The 'Mr. BROUGHAM' of these 'Two Addresses' was, as all the world knows, the (afterwards) renowned and many-gifted HENRY, Lord BROUGHAM and VAUX. In his Autobiography he refers very good-humouredly to his three defeats in contesting the representation of Westmoreland; but there is no allusion whatever to WORDSWORTH. With reference to his final effort he thus informs us: 'Parliament was dissolved in 1826, when for the third time I stood for Westmoreland; and, after a hard-fought contest, was again defeated. I have no wish to enter into the local politics of that county, but I cannot resist quoting an extract from a letter of my esteemed friend Bishop BATHURST to Mr. HOWARD of Corby, by whose kindness I am enabled to give it: "Mr. BROUGHAM has struggled nobly for civil and religious liberty; and is fully entitled to the celebrated eulogy bestowed by Lucan upon Cato—
'Victrix causa Diis placuit, sed victa Catoni.'
How others may feel I know not, but for my own part I would much rather be in his situation than in that of the two victorious opponents; notwithstanding the cold discouraging maxim of Epictetus, which is calculated to check every virtuous effort—'
[=You may be invincible if you never go down into the arena when you are not secure of victory: Enchiridion, cxxv.]. He will not, I hope, suffer from his exertions, extraordinary in every way. I respect exceedingly his fine abilities, and the purpose to which he applies them" (Norwich, July 10, 1826). As Cato owed Lucan's panegyric to the firmness he had shown in adhering to the losing cause, and to his steadfastness to the principles he had adopted, so I considered the Bishop's application of the lines to me as highly complimentary' ('Life and Times,' vol. ii. pp. 437-8). It seemed only due to the subject of WORDSWORTH'S invective and opposition to give his view of the struggle and another's worthy of all respect. Unless the writer has been misinformed, WORDSWORTH and BROUGHAM came to know and worthily estimate each other when the exacerbations and clamours of provincial politics had long passed away, and when, except the 'old gray head' of WELLINGTON, none received more reverence from the nation than that of HENRY BROUGHAM. In the just-issued 'Memoirs of the Reigns of George IV. and William IV.' by GREVILLE, BROUGHAM and WORDSWORTH are brought together very pleasingly. (See these works, vol. iii. p. 504.)

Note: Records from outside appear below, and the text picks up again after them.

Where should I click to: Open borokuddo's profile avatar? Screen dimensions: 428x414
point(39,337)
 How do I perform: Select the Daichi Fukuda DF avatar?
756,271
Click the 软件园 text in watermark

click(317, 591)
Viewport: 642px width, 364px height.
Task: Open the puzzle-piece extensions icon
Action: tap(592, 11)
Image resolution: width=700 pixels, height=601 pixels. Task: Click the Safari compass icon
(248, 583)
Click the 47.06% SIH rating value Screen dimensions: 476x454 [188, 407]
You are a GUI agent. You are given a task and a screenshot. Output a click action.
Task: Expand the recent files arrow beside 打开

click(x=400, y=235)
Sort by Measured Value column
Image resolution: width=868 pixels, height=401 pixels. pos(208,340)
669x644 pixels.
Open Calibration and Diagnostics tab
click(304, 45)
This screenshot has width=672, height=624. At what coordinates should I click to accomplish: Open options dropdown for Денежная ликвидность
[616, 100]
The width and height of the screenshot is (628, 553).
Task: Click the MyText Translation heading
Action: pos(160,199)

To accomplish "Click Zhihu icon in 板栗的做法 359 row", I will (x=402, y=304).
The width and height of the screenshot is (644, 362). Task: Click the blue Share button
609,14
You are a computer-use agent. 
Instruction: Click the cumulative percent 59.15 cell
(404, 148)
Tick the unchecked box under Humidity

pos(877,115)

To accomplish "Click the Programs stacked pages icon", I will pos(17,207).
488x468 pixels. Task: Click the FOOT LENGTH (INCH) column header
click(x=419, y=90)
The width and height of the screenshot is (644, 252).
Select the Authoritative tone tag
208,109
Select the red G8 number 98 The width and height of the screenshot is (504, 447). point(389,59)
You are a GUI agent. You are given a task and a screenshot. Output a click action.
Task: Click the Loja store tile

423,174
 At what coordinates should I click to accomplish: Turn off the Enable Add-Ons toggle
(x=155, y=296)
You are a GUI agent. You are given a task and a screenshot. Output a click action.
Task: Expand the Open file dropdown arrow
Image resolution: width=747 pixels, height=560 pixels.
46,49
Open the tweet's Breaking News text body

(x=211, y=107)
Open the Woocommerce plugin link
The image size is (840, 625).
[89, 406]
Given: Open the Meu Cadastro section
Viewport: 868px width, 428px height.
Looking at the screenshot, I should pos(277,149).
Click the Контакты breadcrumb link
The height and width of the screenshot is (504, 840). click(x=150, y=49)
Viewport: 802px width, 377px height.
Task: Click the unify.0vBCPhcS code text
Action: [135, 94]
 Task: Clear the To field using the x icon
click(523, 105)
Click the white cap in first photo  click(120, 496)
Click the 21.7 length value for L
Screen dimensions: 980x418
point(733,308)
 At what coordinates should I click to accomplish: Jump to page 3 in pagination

The Author's personal relations to the Lowthers semi-unconsciously coloured his opinions, and intensified his partisanship and glorified the commonplace. But with all abatements these 'Two Addresses' supply much material for a right and high estimate of WORDSWORTH as man and thinker. As invariably, he descends to the roots of things, and almost ennobles even his prejudices and alarms and ultra-caution. There is the same terse, compacted, pungent style in these 'Two Addresses' with his general prose. Bibliographically the 'Two Addresses' are even rarer and higher-priced than the 'Convention of Cintra.'
(e) Of the Catholic Relief Bill, 1829.
To the great names of EDMUND SPENSER and Sir JOHN DAVIES, as Englishmen who dealt with the problem of the government of Ireland, and found it, as more recent statesmen have done, to be in infinite ways 'England's difficulty,' has now to be added one not less great—WILLIAM WORDSWORTH. If at this later day—for even 1829 seems remote now—much of the present letter to the Bishop of London (BLOMFIELD) is mainly of historical noticeableness, as revealing how 'Catholic Emancipation' looked to one of the foremost minds of his age, there are, nevertheless, expressions of personal opinion—e.g. against the Athanasian Creed in its 'cursing' clauses, and expositions of the Papacy regarded politically and ecclesiastically in its domination of Ireland, that have a message for to-day strangely congruous with that of the magnificent philippic 'Of the Vatican Decrees,' which is thundering across Europe as these words are written. As a piece of vigorous, masculine, and o'times eloquent English, this letter may take its place—not an inch lower—beside a 'View of the State of Ireland,' and the 'Discoverie of the True Cavses why Ireland was never entirely subdued, nor brought under obedience of the Crowne of England, untill the beginning of his Maiestie's happie raigne;' while the conflict with Ultramontanism in Germany and elsewhere and Mr. Gladstone's tractate give new significance to its forecastings and portents.